0
votes

Having a graph where molecules are attached to a common scaffold with [:substructureOf] relationships and where similar molecules are connected to eachothers with a [:isSimilarTo] relationship, is the a way to return all [:isSimilarTo] relationships for a specific subset of molecules?
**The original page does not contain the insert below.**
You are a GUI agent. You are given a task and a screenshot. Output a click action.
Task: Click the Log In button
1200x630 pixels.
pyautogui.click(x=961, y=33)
In pseudo cypher code, considering m as a collection (subset of molecules), I would like to assess that m1 and m2 of each sim relationship is part of m

MATCH (:Scaffold {Name: 'A'}) <-[:usbstructureOf]- (m:Molecule)
WITH m MATCH (m1:Molecule) -[sim:isSimilarTo]- (m2:Molecule) 
WHERE m1 IN m AND m2 IN m

Is there a proper cypher way to write this? Example dataset below.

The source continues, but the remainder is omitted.